__Exercise description__
Output every record again so that it matches the original word for word.

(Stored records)
####################
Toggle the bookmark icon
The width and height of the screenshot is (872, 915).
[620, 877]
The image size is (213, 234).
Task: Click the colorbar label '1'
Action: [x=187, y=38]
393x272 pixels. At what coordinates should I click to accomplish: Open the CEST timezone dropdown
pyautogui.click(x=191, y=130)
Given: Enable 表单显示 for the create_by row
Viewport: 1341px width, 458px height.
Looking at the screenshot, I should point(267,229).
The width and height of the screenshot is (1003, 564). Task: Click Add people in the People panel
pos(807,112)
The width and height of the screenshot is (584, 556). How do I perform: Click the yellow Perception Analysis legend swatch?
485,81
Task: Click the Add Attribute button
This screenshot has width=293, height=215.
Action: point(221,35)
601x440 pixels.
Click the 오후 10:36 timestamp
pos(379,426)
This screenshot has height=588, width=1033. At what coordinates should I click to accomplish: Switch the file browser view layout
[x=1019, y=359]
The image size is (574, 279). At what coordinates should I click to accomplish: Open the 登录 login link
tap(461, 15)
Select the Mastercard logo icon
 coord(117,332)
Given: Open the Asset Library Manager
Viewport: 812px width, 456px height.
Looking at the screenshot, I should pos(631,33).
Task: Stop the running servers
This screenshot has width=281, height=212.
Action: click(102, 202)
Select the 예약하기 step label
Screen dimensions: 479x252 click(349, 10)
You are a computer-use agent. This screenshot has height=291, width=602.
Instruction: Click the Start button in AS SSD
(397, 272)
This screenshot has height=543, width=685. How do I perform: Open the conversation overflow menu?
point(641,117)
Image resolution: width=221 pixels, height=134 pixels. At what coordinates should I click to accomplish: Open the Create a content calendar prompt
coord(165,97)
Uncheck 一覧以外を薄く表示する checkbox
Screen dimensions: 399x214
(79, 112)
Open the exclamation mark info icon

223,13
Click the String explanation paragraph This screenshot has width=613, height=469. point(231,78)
####################
__Exercise result__
Toggle the bookmark icon
The width and height of the screenshot is (872, 915).
[620, 877]
The image size is (213, 234).
Task: Click the colorbar label '1'
Action: [x=187, y=38]
393x272 pixels. At what coordinates should I click to accomplish: Open the CEST timezone dropdown
pyautogui.click(x=191, y=130)
Given: Enable 表单显示 for the create_by row
Viewport: 1341px width, 458px height.
Looking at the screenshot, I should point(267,229).
The width and height of the screenshot is (1003, 564). Task: Click Add people in the People panel
pos(807,112)
The width and height of the screenshot is (584, 556). How do I perform: Click the yellow Perception Analysis legend swatch?
485,81
Task: Click the Add Attribute button
This screenshot has width=293, height=215.
Action: point(221,35)
601x440 pixels.
Click the 오후 10:36 timestamp
pos(379,426)
This screenshot has height=588, width=1033. At what coordinates should I click to accomplish: Switch the file browser view layout
[x=1019, y=359]
The image size is (574, 279). At what coordinates should I click to accomplish: Open the 登录 login link
tap(461, 15)
Select the Mastercard logo icon
 coord(117,332)
Given: Open the Asset Library Manager
Viewport: 812px width, 456px height.
Looking at the screenshot, I should pos(631,33).
Task: Stop the running servers
This screenshot has width=281, height=212.
Action: click(102, 202)
Select the 예약하기 step label
Screen dimensions: 479x252 click(349, 10)
You are a computer-use agent. This screenshot has height=291, width=602.
Instruction: Click the Start button in AS SSD
(397, 272)
This screenshot has height=543, width=685. How do I perform: Open the conversation overflow menu?
point(641,117)
Image resolution: width=221 pixels, height=134 pixels. At what coordinates should I click to accomplish: Open the Create a content calendar prompt
coord(165,97)
Uncheck 一覧以外を薄く表示する checkbox
Screen dimensions: 399x214
(79, 112)
Open the exclamation mark info icon

223,13
Click the String explanation paragraph This screenshot has width=613, height=469. point(231,78)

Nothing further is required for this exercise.